Having your smartphone report precisely where you are can be helpful. But having individual apps on your phone know your whereabouts can be closer to harmful – or, if the location history they collect gets sold to data brokers, outright hellish.
Now, the Supreme Court’s June 24 decision overturning Roe v. Wade has elevated fears that smartphone data could be exploited to track women seeking abortions.
Those concerns are grounded in reality: A December 2021 study by the Center for Democracy Technology, a Washington non-profit, found that law enforcement and intelligence agencies often buy personal information from data brokers instead of seeking court warrants for it.

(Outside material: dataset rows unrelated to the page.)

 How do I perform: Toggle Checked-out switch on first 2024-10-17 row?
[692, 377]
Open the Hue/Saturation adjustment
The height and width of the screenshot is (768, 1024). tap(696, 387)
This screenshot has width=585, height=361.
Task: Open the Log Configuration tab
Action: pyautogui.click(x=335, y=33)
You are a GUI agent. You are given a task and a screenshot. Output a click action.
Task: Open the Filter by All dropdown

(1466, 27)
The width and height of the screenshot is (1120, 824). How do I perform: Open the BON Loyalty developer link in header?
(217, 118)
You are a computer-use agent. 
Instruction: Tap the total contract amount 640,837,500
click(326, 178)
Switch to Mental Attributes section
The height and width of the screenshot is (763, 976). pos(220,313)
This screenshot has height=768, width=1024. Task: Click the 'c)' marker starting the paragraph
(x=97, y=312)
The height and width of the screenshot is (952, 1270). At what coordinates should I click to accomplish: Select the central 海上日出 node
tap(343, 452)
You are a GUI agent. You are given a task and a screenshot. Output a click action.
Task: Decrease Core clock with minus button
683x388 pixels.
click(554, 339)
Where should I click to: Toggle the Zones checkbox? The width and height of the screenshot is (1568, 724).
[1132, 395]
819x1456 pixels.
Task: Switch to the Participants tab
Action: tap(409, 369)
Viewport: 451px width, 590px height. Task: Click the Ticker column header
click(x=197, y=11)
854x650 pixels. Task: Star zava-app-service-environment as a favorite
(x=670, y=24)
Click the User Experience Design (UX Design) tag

Your smartphone has tools to limit data collection, but not all of them are obvious or easy.
Apple, which has long made privacy part of its iPhone sales pitch, added major location controls in 2019’s iOS 13 and 2020’s iOS 14.
Its first update lets you permit only “foreground” location gathering by an app – as in, while the app’s open on your phone’s screen – while the second lets you give an app only your “approximate” location.
The ability to block background location tracking can also prevent a great deal of potential mischief.
For instance, while you might want to have a socialmedia app like Facebook’s Instagram know where you are iwhen you share a photo, that app doesn’t need your GPS coordinates when you’ve turned your attention to other programs on your phone.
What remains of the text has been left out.